You should then store the getScreenSize() method's return type besides
the returned object under the key... You see the pattern?
> Each step gets carried out contextless, i.e. there is no Java context
> available, that we (or the Java compiler) can see/infer when looking
> at a Java program.
When you invoke them method you not only store the returned object but
also the method's return type.
If you need casting, then this would need to be explicit (like in Java).
There's one problem with this scheme. What is the key you use to
register returned object? Is it based on object identity? When methods
return the same instance, is it saved under the same key? If yes, which
is understandable, then there might be a problem when two methods with
different return types return the same instance. Which return type
should you use to find methods for following invocations then? Maybe the
most specific type (if they are related) or both (all) of them if they
are not and then use them all to search for methods.
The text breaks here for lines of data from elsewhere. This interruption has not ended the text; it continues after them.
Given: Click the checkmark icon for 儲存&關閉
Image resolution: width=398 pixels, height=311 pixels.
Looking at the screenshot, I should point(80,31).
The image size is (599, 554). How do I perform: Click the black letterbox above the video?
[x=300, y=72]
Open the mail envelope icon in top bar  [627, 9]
> P.S.: Also it might be interesting to know, that with that same
> Rexx-Java bridge it is possible to implement Java methods from
> interface or abstract classes in Rexx! In that case there is a Java
> proxy class available for proxying Rexx objects and on the Rexx side
> there is a Rexx Directory to maintain the proxied Rexx objects for
> their Java proxies. Fun stuff! :)
> On 06.01.2017 23:22, Peter Levart wrote:
>> Hi Rony,
>> On 01/06/2017 02:28 PM, Rony G. Flatscher wrote:
>>>> >The j.l.r.Method object on which you call invoke() should not be obtained by inspecting the
>>>> >methods of the implementation class given by getDefaultToolkit().getClass(). Implementation
>>>> >classes (i.e. classes in non-exported packages) cannot be instantiated, nor their members
>>>> >manipulated, by code outside their module.
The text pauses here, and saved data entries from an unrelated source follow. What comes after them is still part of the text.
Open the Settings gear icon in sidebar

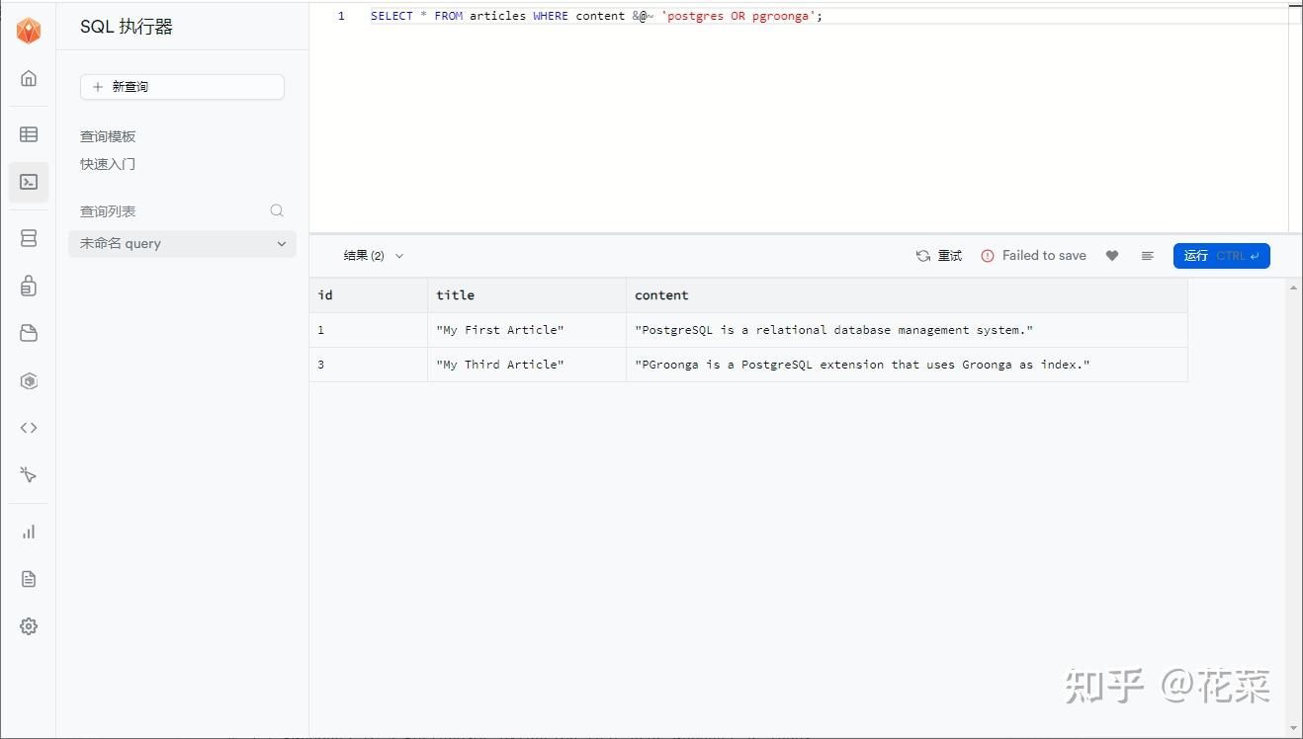29,626

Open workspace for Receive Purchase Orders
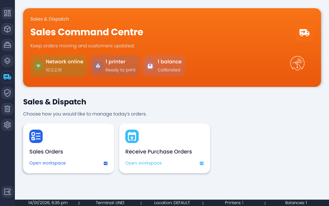click(143, 163)
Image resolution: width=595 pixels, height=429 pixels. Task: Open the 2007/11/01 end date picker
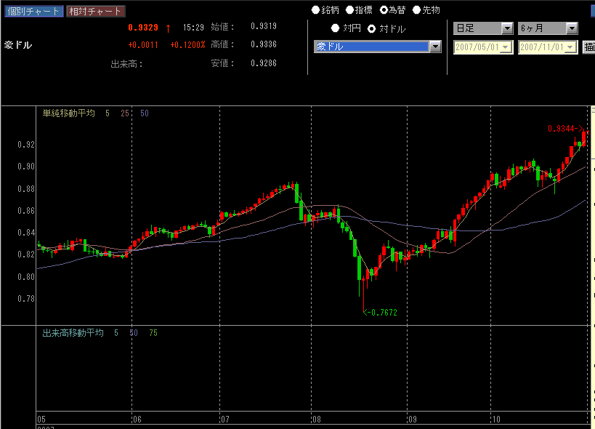point(571,47)
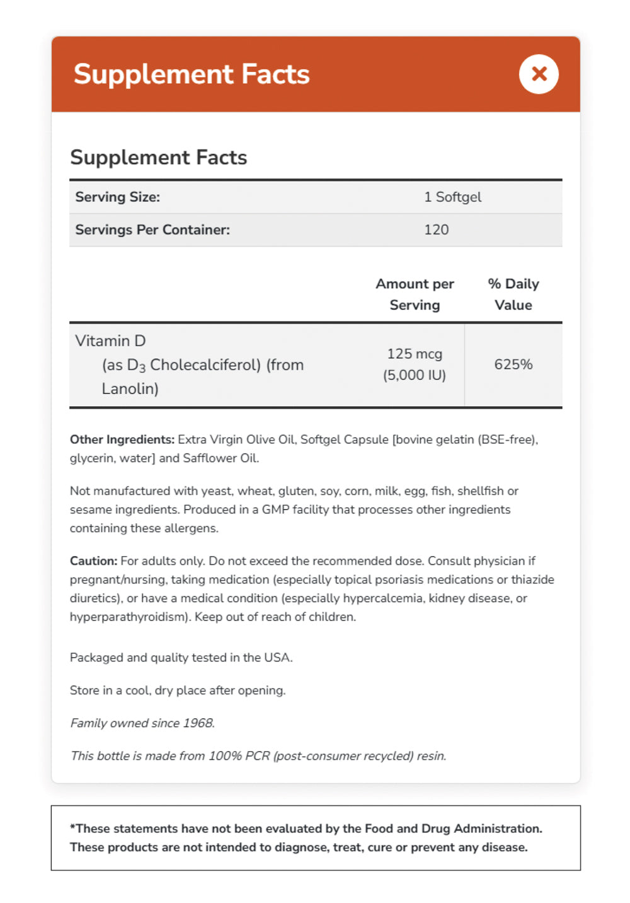
Task: Click the 120 servings value
Action: pos(436,230)
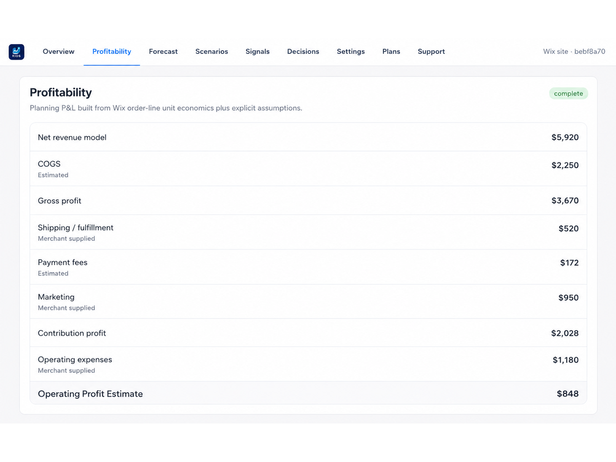Click the Operating Profit Estimate row
Image resolution: width=616 pixels, height=462 pixels.
(x=308, y=393)
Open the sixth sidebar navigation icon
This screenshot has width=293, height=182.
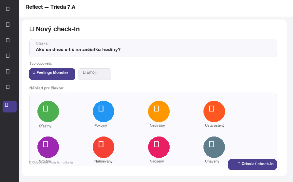click(8, 87)
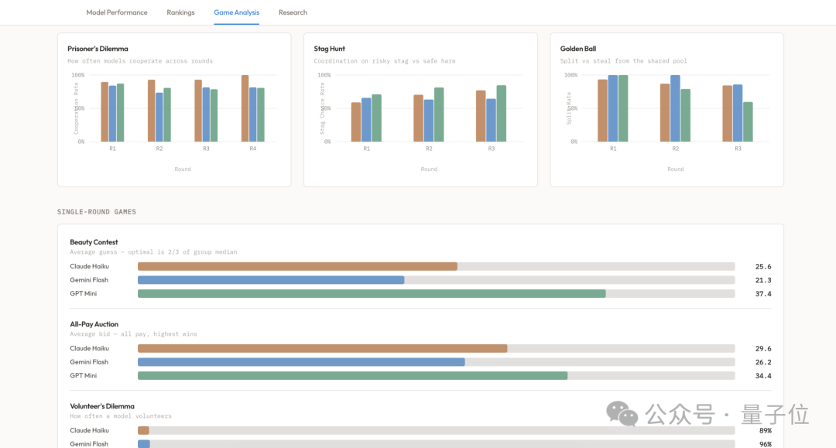The width and height of the screenshot is (836, 448).
Task: Click the WeChat logo watermark icon
Action: (x=622, y=414)
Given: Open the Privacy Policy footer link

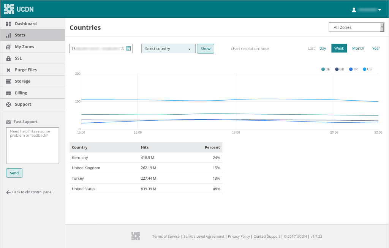Looking at the screenshot, I should point(239,237).
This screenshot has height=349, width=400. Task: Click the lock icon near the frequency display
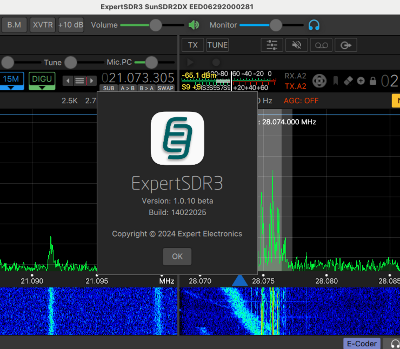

>>>> >The j.l.r.Method object on which you call invoke() should be obtained by inspecting the methods of
>>>> >the "public Java class" java.awt.Toolkit. The first argument that you pass to invoke(), indicating
>>>> >the receiver, can still be instanceof the implementation class.
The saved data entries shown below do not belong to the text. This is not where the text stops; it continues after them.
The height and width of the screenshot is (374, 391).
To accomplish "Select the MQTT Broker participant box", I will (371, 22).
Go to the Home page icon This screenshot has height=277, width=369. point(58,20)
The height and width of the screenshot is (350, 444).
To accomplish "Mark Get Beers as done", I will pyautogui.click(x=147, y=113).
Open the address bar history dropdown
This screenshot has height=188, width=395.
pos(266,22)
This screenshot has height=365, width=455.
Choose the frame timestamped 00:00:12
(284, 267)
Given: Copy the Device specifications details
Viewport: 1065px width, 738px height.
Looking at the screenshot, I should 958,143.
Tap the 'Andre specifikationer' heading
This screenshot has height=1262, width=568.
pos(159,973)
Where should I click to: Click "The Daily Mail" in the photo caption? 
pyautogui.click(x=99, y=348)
>>> As was noted earlier, the information that some Java object xyz was created by some public method
>>> "getDefaultToolkit()" and hence knowing that its return type would be that of the java.desktop
>>> public class java.awt.Toolkit is not available at runtime.
>> But it is. The method Toolkit.getDefaultToolkit() has a return type.
>> You can use reflection to find out that return type of that method:
>> Method getDefKitMeth = Toolkit.class.getMethod("getDefaultToolkit");
>> Class<?> tkClass = getDefKitMeth.getReturnType();
>> // now you can obtain the toolkit instance:
>> Object tkInst = getDefKitMeth.invoke(null);
>> // and obtain a method to be called upon it
>> Method getScrSizMeth = tkClass.getMethod("getScreenSize");
>> // and invoke it:
>> Object screenSize = getScrSizMeth.invoke(tkInst);
>> ... and so on...
>> You see, I never had to mention java.awt.Toolkit type explicitly to
>> invoke getScreenSize on an object of that type (or subtype). If you
>> think what a programmer does when he codes this in straight Java
>> without using reflection, it is the following:
>> 1. He finds out a factory method on Toolkit class:
>> 2. He looks up the return type of that method (in javadocs).
>> 3. He uses that type to declare a local variable to which it assigns
>> the result of the method invocation:
>> java.awt.Toolkit tkInst = java.awt.Toolkit.getDefaultToolkit();
>> 4. He looks up and finds an instance method to call in type
>> java.awt.Toolkit: java.awt.Toolkit.getScreenSize() and writes it down:
>> Above invocation is using static type java.awt.Toolkit - the return
>> type of Toolkit.getDefaultToolkit().
>> You can do similar things with reflection. Instead of using
>> anInstance.getClass() to get the runtime class of the instance, you
>> can use Method.getReturnType() of the method that was used to obtain
>> the instance. If API is designed so that no casts are needed when you
>> chain calls, then this should work.